[Stored items]
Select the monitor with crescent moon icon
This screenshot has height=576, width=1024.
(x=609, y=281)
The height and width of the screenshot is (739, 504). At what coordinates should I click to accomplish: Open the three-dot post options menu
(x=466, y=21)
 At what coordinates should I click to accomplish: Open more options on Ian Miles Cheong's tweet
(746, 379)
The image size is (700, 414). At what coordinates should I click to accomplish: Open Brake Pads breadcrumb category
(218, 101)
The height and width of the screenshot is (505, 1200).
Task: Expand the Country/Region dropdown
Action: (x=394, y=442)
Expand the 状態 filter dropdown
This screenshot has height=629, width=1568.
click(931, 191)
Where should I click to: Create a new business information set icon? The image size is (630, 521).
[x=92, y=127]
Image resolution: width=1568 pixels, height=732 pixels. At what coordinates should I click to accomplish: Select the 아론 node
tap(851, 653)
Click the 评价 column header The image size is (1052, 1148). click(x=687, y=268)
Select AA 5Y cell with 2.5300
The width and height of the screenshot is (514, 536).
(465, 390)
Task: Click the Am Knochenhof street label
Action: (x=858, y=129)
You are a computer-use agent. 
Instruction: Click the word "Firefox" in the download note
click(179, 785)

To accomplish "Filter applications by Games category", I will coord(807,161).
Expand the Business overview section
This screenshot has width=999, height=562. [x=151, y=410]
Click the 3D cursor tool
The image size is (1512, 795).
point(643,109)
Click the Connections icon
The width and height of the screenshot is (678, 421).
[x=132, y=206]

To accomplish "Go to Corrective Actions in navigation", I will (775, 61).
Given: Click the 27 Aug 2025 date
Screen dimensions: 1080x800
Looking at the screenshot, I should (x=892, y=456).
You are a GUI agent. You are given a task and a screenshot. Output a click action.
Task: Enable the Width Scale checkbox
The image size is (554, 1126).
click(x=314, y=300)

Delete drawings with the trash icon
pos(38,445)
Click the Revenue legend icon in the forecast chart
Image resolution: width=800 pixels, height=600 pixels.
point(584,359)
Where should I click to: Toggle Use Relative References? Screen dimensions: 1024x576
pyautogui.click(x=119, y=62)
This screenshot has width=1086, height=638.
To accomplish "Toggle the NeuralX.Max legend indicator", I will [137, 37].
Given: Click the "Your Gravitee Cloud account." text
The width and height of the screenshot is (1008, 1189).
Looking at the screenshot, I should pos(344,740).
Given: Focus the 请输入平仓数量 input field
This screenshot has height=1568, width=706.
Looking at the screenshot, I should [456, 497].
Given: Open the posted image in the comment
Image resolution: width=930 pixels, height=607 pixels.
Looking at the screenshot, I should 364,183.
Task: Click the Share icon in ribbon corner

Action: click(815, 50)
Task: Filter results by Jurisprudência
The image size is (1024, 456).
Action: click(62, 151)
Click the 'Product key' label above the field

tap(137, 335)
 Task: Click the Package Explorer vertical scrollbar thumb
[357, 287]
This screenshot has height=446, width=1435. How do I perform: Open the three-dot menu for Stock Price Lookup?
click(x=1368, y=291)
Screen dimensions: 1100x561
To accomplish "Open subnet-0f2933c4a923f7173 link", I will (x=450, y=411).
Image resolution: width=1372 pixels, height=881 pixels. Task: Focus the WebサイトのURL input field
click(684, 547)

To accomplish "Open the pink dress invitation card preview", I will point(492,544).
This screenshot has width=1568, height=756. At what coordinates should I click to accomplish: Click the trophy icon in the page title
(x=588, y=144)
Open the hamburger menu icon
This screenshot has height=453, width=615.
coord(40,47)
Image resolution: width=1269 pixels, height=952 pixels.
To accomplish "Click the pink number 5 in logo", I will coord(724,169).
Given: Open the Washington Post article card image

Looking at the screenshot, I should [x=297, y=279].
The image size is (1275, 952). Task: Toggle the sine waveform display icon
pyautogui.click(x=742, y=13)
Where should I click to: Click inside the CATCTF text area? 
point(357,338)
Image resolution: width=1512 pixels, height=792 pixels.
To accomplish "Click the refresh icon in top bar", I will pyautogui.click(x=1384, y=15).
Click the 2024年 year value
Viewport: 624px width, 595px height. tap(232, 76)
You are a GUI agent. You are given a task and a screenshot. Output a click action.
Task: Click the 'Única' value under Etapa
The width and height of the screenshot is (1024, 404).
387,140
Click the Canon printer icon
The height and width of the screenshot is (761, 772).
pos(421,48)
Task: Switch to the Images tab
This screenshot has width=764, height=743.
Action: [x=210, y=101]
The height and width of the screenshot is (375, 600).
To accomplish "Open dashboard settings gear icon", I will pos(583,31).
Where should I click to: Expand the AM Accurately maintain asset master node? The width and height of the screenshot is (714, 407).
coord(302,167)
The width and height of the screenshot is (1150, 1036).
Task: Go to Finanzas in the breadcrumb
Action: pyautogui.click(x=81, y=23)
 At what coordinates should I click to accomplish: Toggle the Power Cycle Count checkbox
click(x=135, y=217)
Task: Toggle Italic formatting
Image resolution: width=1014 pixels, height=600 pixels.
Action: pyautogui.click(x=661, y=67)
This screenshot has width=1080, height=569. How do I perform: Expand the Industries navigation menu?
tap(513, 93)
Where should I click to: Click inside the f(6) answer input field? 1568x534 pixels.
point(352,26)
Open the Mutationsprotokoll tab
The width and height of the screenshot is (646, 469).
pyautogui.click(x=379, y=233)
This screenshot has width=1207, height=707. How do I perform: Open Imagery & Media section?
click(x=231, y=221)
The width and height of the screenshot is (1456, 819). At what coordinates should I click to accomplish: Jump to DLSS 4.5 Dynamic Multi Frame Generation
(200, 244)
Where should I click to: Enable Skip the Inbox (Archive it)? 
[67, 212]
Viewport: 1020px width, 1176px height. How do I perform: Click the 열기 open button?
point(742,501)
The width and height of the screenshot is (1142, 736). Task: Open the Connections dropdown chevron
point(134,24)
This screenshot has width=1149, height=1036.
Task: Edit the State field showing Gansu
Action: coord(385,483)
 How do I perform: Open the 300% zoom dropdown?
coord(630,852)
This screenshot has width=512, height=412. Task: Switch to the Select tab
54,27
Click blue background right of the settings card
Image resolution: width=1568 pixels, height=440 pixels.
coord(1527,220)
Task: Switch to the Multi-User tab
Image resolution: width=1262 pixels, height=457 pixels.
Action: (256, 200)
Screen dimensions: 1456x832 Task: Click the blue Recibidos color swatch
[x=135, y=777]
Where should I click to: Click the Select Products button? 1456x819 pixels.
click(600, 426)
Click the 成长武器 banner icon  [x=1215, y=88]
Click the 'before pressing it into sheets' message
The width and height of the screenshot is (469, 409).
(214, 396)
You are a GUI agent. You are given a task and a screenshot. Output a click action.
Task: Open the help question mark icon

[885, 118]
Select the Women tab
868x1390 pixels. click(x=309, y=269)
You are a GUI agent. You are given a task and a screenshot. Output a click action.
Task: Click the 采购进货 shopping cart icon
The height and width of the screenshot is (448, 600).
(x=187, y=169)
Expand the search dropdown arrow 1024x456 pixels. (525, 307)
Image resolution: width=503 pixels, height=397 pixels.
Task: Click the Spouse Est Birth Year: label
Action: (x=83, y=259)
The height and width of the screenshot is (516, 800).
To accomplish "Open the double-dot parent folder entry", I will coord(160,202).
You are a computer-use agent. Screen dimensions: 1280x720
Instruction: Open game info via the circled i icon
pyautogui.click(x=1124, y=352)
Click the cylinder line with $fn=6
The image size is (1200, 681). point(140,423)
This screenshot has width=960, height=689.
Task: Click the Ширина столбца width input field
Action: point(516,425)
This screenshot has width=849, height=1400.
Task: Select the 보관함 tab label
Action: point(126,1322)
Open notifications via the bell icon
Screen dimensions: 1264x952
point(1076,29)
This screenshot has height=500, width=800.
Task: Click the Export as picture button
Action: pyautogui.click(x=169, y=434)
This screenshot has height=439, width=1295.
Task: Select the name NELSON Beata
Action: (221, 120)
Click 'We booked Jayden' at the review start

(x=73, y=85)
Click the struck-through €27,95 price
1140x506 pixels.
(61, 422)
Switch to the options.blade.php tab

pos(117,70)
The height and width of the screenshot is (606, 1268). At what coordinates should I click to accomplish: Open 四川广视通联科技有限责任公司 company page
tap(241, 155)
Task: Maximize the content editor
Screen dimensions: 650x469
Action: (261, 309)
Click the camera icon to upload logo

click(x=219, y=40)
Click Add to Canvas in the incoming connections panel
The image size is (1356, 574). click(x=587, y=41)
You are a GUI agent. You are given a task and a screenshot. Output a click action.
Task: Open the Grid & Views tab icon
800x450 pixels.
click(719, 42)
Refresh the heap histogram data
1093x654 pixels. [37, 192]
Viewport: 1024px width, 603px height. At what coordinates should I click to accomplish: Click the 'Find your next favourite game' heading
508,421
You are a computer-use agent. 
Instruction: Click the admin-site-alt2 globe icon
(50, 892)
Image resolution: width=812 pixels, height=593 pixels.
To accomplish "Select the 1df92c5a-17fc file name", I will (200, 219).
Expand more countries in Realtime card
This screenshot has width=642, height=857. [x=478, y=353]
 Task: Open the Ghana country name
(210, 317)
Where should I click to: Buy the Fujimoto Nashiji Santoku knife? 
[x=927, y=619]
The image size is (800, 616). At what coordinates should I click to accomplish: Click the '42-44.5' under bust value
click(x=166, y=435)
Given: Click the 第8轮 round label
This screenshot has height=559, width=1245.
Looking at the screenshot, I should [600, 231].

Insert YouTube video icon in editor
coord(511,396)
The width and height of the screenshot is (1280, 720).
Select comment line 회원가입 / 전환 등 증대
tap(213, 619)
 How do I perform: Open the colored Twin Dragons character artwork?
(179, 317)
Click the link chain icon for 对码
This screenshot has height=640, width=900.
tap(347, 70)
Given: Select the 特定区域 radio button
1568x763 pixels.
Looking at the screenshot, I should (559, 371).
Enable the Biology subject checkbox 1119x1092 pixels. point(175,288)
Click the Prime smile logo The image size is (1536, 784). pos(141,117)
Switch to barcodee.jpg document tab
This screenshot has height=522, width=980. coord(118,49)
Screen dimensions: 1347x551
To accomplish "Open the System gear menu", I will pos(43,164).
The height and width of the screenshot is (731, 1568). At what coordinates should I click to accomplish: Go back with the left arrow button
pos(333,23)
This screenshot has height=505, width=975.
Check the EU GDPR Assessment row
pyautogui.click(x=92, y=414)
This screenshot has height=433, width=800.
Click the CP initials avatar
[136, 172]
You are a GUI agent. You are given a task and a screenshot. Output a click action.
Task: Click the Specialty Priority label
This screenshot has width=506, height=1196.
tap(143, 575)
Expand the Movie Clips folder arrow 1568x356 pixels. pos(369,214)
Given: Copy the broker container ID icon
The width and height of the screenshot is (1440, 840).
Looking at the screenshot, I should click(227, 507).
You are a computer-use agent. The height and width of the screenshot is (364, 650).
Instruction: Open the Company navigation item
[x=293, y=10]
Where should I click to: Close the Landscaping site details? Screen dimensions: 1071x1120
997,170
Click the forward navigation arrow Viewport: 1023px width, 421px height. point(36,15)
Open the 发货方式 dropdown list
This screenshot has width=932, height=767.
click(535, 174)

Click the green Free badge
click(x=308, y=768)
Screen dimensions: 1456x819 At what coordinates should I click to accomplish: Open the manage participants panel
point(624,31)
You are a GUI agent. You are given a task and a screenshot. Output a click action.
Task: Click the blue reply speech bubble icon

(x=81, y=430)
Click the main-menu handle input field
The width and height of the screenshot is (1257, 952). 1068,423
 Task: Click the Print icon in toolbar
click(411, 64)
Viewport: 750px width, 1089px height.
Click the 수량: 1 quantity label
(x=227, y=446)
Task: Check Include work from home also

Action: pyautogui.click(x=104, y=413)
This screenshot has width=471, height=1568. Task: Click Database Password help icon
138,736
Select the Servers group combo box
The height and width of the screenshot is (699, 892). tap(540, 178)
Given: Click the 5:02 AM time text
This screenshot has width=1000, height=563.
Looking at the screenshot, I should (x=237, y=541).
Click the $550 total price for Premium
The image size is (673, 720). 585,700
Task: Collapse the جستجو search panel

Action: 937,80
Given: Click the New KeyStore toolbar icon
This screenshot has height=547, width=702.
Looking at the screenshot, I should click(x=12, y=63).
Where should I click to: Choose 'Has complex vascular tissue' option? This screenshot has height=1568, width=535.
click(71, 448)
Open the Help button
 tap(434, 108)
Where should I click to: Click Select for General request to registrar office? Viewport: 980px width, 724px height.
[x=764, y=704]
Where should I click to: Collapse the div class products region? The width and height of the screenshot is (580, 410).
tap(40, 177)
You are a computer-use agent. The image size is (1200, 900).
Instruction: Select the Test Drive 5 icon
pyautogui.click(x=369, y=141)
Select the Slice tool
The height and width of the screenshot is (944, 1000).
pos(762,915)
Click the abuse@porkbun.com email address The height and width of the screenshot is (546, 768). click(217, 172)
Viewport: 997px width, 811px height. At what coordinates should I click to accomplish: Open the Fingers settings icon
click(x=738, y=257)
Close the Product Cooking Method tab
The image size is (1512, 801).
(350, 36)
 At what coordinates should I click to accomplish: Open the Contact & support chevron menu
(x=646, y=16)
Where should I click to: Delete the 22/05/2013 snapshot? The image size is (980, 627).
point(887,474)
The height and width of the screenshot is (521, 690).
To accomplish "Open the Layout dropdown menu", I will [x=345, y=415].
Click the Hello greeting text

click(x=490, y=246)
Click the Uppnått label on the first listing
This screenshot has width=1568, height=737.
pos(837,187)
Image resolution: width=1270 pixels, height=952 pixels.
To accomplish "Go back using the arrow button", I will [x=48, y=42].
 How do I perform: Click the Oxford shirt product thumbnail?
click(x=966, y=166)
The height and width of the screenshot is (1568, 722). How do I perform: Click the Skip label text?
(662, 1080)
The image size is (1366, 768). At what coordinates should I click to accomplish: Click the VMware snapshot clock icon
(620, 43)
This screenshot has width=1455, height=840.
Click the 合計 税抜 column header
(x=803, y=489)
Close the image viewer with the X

[WORK TO BE COMPLETED] Work out how many lines in the records include "legend". Only the number should be given.

[OUTPUT OF THE EXERCISE] 2